O investidor brasileiro voltou a buscar o ouro como forma de proteção diante da volatilidade dos juros, das incertezas fiscais e do aumento da aversão ao risco. Embora fundos, ETFs e contratos negociados em Bolsa tenham ampliado o acesso ao metal, a compra de ouro físico ainda enfrenta barreiras relacionadas à logística, segurança, rastreabilidade e procedência.
No mercado global, a demanda por ouro superou 5 mil toneladas em 2025, impulsionada principalmente por bancos centrais, ETFs, barras e moedas. No Brasil, além da cotação do metal, o debate passa a envolver fatores como conveniência, entrega e segurança para investidores interessados em manter o ouro sob posse própria.

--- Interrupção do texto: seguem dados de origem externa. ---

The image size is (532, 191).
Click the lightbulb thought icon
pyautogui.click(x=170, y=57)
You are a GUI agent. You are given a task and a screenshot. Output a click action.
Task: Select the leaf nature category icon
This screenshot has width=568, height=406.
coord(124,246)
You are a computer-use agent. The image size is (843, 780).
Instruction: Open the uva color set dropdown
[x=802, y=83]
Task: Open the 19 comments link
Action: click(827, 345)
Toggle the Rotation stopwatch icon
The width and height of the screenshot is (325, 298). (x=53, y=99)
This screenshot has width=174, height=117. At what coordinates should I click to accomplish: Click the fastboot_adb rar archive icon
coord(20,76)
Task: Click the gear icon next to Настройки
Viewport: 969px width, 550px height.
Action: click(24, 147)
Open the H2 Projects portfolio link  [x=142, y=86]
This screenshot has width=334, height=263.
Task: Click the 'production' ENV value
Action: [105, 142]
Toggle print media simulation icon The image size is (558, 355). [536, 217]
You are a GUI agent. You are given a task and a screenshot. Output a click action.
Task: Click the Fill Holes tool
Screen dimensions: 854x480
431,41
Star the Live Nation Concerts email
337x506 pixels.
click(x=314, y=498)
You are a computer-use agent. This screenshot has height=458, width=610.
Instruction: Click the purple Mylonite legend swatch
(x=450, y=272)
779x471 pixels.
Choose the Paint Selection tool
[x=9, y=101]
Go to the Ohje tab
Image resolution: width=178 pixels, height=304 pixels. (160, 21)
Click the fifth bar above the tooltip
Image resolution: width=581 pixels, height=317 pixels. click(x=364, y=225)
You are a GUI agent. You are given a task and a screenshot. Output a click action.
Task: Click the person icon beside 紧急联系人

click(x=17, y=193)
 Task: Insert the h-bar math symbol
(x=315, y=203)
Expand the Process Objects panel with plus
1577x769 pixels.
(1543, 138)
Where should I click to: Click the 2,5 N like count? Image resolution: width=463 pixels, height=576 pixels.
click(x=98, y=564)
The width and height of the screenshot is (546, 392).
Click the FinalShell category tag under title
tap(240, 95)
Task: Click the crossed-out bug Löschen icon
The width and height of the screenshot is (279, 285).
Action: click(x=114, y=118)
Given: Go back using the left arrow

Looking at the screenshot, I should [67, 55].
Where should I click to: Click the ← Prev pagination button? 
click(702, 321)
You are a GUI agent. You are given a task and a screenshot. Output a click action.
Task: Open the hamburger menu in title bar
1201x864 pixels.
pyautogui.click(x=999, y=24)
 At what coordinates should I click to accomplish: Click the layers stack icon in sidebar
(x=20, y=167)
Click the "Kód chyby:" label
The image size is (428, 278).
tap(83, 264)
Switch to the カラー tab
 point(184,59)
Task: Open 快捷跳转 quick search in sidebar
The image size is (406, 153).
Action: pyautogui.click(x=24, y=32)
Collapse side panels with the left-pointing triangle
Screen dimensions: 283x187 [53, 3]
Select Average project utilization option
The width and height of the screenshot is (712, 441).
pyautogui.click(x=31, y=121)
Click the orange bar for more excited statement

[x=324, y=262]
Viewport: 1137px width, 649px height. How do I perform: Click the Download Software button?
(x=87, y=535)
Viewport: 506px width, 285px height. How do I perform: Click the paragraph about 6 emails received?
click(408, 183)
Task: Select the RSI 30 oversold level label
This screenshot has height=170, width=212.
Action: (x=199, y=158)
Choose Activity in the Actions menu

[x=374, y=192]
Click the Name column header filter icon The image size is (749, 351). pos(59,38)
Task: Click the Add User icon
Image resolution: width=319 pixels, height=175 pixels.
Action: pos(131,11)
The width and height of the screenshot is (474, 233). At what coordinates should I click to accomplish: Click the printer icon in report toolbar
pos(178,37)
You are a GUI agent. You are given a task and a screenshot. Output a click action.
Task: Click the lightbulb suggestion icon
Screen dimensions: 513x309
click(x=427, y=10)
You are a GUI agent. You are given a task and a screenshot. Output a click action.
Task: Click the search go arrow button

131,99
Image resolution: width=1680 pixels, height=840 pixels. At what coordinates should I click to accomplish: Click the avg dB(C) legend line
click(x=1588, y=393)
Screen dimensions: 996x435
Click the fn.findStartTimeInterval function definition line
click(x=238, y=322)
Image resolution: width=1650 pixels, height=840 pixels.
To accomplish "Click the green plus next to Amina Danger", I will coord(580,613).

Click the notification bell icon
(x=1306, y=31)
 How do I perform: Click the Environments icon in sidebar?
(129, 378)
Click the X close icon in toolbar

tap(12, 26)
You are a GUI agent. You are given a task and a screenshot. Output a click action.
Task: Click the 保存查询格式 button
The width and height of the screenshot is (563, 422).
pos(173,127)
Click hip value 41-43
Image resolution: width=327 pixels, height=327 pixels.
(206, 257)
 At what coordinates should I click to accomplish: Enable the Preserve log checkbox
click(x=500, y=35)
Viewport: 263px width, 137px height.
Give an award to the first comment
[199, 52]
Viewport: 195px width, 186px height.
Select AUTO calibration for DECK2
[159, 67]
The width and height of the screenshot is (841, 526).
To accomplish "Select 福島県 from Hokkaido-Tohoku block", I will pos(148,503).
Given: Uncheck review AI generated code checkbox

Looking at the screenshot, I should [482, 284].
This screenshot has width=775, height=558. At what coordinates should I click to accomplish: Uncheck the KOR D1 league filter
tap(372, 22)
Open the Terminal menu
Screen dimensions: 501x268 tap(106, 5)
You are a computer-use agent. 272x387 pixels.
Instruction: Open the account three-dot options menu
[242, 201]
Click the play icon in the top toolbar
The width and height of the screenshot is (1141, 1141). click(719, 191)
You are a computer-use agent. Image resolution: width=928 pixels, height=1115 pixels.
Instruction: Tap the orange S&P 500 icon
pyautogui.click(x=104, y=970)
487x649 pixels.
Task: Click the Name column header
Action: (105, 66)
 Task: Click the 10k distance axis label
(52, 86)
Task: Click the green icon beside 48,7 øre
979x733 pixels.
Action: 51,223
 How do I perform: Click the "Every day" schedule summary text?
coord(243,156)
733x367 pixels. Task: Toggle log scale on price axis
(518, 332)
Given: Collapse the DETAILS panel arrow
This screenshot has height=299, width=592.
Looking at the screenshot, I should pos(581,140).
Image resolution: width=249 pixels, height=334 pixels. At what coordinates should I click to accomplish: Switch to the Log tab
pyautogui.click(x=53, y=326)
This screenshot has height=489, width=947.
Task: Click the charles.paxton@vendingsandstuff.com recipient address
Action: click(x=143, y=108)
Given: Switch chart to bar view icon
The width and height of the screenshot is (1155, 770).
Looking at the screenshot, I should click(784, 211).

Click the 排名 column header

Nesse cenário, a empresa Ourominas ampliou sua aposta na entrega de ouro físico ao consumidor final, aproximando o produto de uma jornada digital e reduzindo parte das dificuldades operacionais que historicamente afastavam investidores pessoas físicas da compra direta.
Segundo dados da empresa, 1.837 clientes compram ouro físico pela internet por mês. O tíquete médio das operações é de R$ 39.366,58, equivalente a 48,90 gramas por transação. Conforme os números divulgados, o frete médio é de R$ 135,66, e a gratuidade na entrega representa uma economia mensal estimada em R$ 249 mil para os compradores online.
A cotação do ouro permanece vinculada ao preço internacional do metal. Ainda assim, o custo total da operação pode ser reduzido quando o investidor deixa de arcar com despesas logísticas, especialmente em compras de maior valor.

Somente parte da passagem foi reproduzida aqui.